Em uma xícara de café coado, a água representa 98% da bebida. Essa constatação, especialmente para quem trabalha com grãos especiais, é suficiente para despertar uma reflexão quanto ao tipo de água utilizada no preparo do café. “Ela é a substância predominante”, diz o barista Gabriel Guimarães, da cafeteria Unique Cafés, em São Lourenço (MG). “Sendo assim, sua qualidade é indispensável para um bom resultado. Podemos até dizer que uma xícara de café é café moído dissolvido em água”, arrisca ele.
Muitas vezes a água é vista como um ingrediente simples, puro. Mas, além do hidrogênio e do oxigênio que compõem sua fórmula, esse líquido vital pode conter outras substâncias que interferem diretamente no sabor do café. “A água apropriada para o consumo é chamada água mineral, designação que significa, justamente, que ela também carrega sais minerais em sua composição”, explica Vittor Alves, mestre em Engenharia Química pela UFSCar (Universidade Federal de São Carlos). “Entre os sais que a compõem estão bicarbonatos, sulfatos, fluoretos, cloretos e carbonatos, entre outros”, lista ele. Estes sais, por sua vez, podem ser de quatro diferentes tipos de minerais: cálcio, magnésio, potássio e sódio. Vale mencionar que as águas minerais brasileiras, se comparadas às águas de países europeus, têm um conteúdo bem menor de sólidos dissolvidos (STD).

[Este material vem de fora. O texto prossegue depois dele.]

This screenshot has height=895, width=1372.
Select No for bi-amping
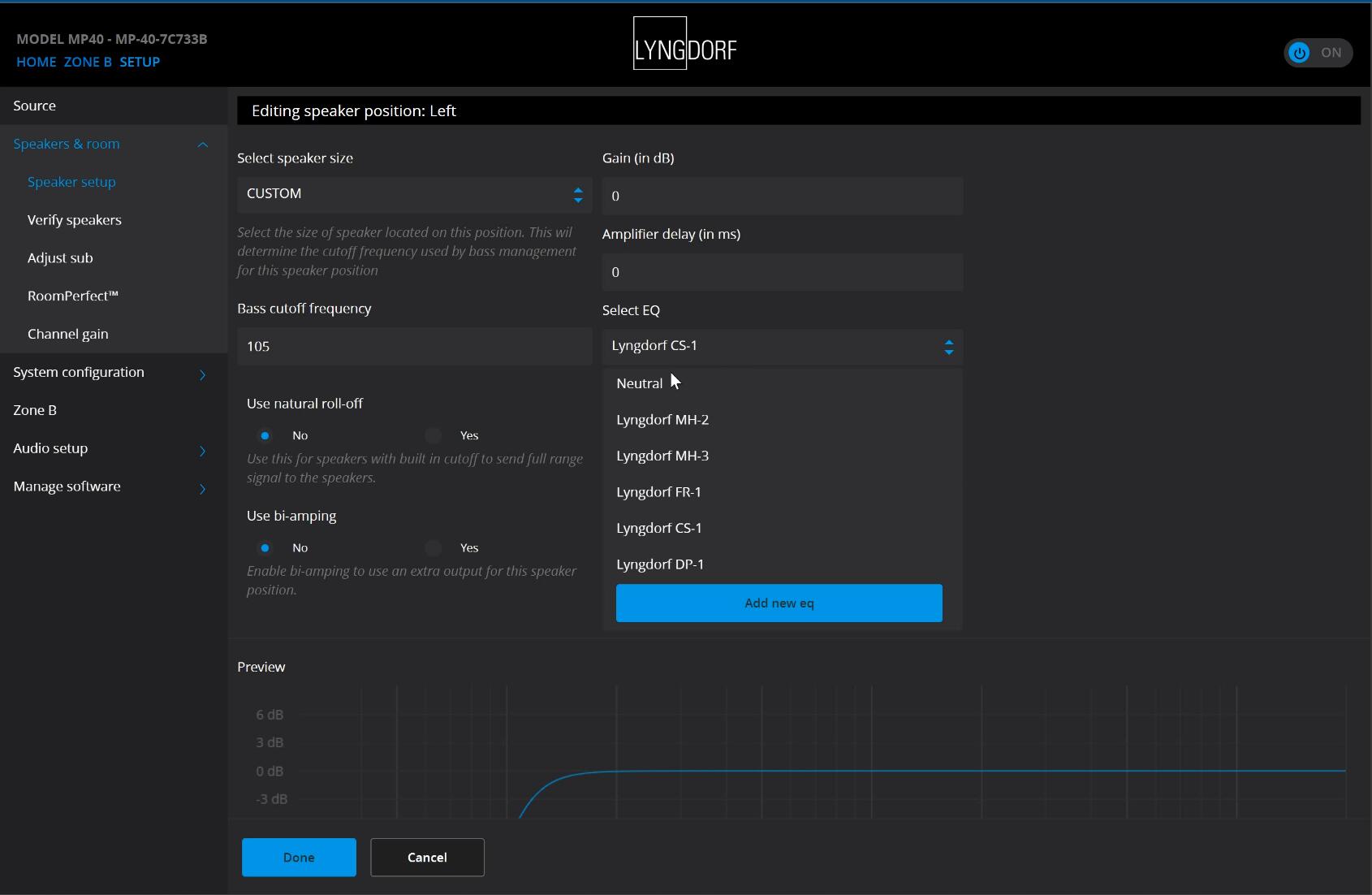click(265, 548)
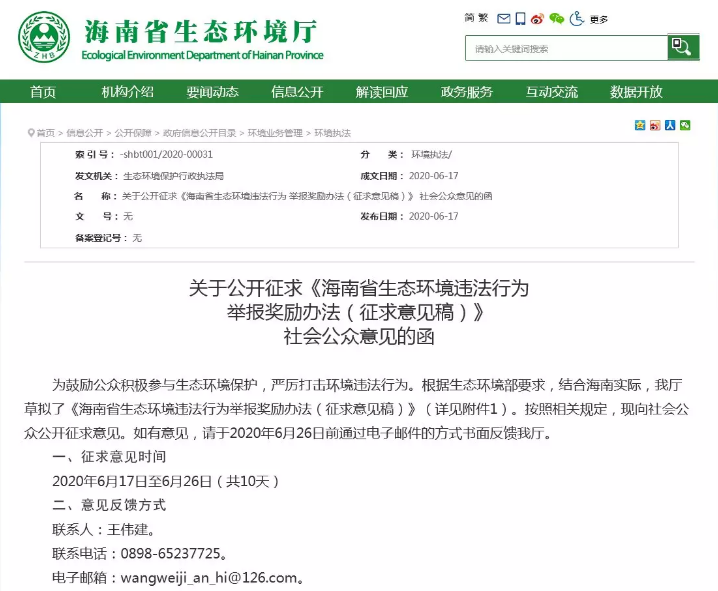The image size is (718, 591).
Task: Click the WeChat icon in top header
Action: click(557, 18)
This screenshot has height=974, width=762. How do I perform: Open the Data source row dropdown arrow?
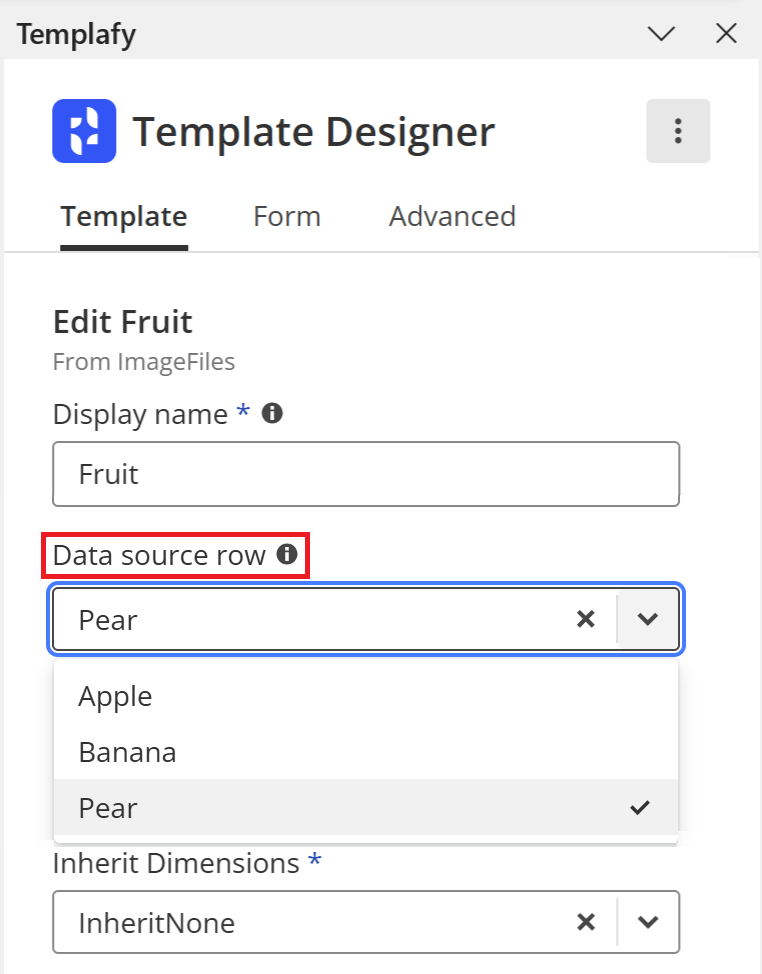[x=648, y=619]
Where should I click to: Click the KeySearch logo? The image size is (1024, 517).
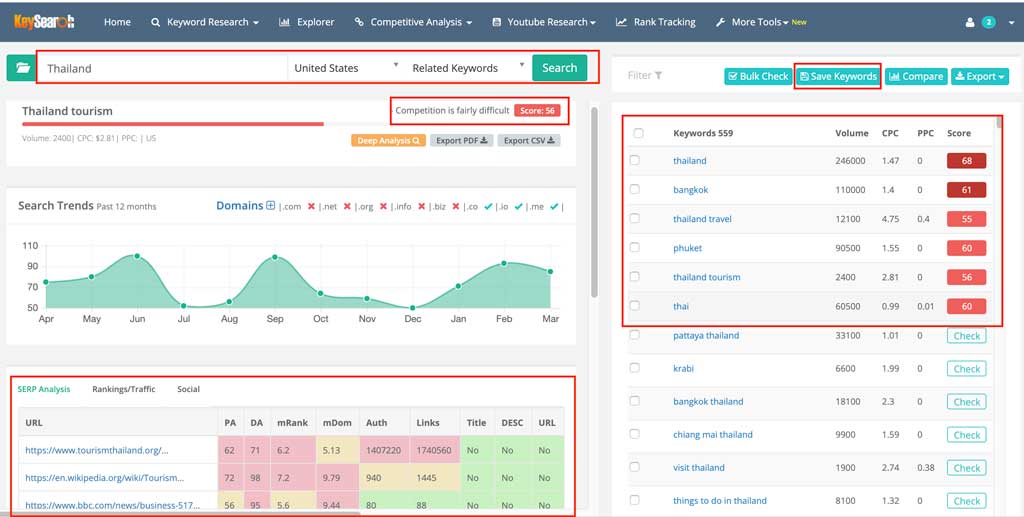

Além disso, o pH das águas nacionais é, em geral, mais ácido que o das as águas europeias.
Na hora do preparo
Os sais minerais influenciam a extração de café e podem interagir com as substâncias obtidas no processo. A água destilada, que contém baixíssimas quantidades de minerais, reage de forma diferente com o café se comparada à água que os contêm. Isso significa que o sabor de uma xícara depende, até certo ponto, da mineralização da água utilizada no preparo da bebida. Dois fatores importantes para a qualidade da água são a alcalinidade, que indica pH maior que o neutro, e a dureza, relacionada à presença de cálcio e magnésio. A alcalinidade é a medida total das substâncias presentes na água e capazes de neutralizar ácidos. Entretanto, no café, os ácidos têm um papel importante na composição do sabor final da bebida. “De forma geral, o preparo do café envolve a extração de substâncias majoritariamente ácidas. Usar águas cujo pH é muito baixo pode resultar em uma bebida com acidez descontrolada”, explica Alves.
Já o cálcio e o magnésio podem afetar a extração de componentes como a cafeína e os compostos aromáticos. “Alguns minerais, como o magnésio, têm um potencial efeito de extração, ou seja, intensificam a extração de ácidos orgânicos que afetam as notas de sabor”, detalha o especialista. Portanto, aconselha Alves, é necessário prestar atenção às características da água utilizada.
De olho nos rótulos
As águas minerais comercializadas em supermercados e em outros pontos de venda devem informar a fonte de origem e sua composição química. Em termos de consumo e utilização para fins alimentares, algumas dessas informações são mais comuns, como os teores de cálcio e de magnésio.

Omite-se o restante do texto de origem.